I have data that is grouped into 5 countries. For each country, I am trying to model the following time-varying process:
\theta_{t} = invlogit(\vec{\alpha_t} * x_{t}+ \beta + Ha)
with values:
\alpha_0 \sim N(0,2), \alpha_t \sim N(\alpha_{t-1},2)
\beta \sim N(0,2), Ha \sim N(0,2)
where \alpha_t are time-varying coefficients, \beta and Ha are constants.
Each x_{t} is a vector with 19 entries (ie I have 19 coefficients) - all of these are saved in a pandas dataframe coefficients_df of shape (780k,19) where my countries and tās are in long format.
i.e. 4xT = c780k, with t in {0,1,2,3ā¦T}. However not every country has the same number of time series observations.

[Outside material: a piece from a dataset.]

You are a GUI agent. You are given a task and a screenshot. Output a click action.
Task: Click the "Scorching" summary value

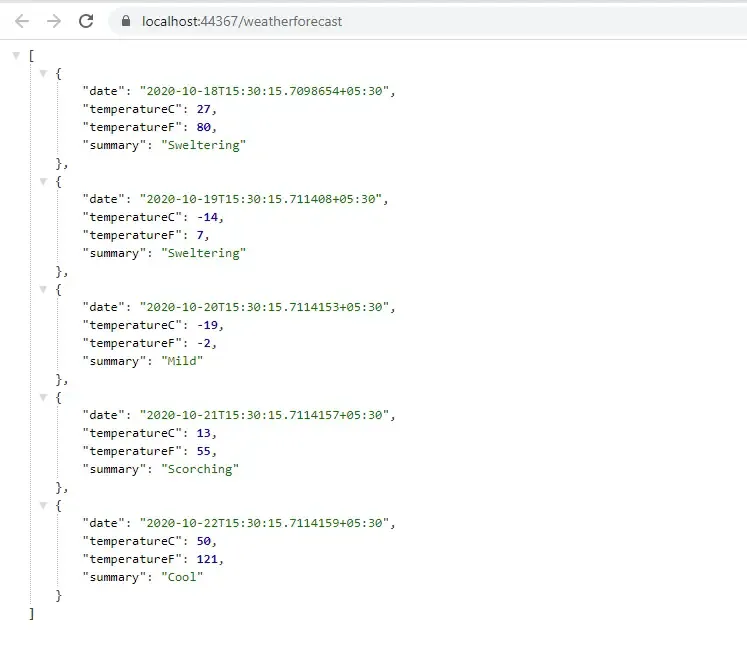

with pm.Model(coords={"countries": countries, "timedelta": timedelta}) as model:
# instantiate stochastic RV for global parameters
beta = pm.Normal('beta',mu=0,sigma=np.sqrt(2))
ha = pm.Normal('Ha',mu=0,sigma=np.sqrt(2))
#vector of time varying parameters as random walk
alpha= pm.GaussianRandomWalk("alpha",init_dist=pm.Normal.dist(mu=0,sigma=np.sqrt(2)) , sigma=np.sqrt(2),dims=("countries","timedelta"))
theta_home = pm.Deterministic("theta_home",pm.invlogit(pm.math.dot(alpha[time_idx],df[pred_cols][time_idx])+beta+ha), dims=("games","timedelta"))
After some attempts I am able to fit this model on a single country, see my other thread:
I think I have a reasonable handle on how pymc handlings shapes and dimensions, after some experimentation.
What I am slightly confused about is the format of my coefficients data needed to run this model for each country, and how I use indexing correctly to code the linear transformation needed for my thetas.
This discussion
suggests I simply need a long format pandas dataframe. But I am confused as to how I should code the linear transformation I need for my thetas.
theta = pm.Deterministic("theta",pm.invlogit(pm.math.dot(alpha[country_idx],preds[country_idx])+beta+ha), dims=("countries","timedelta"))
This seems to not result in an array of shape (countries, timedelta) but rather of shape (780k, countries). I seem to not be specifying my dot product right or/and index right here.
What is the likely cause of this?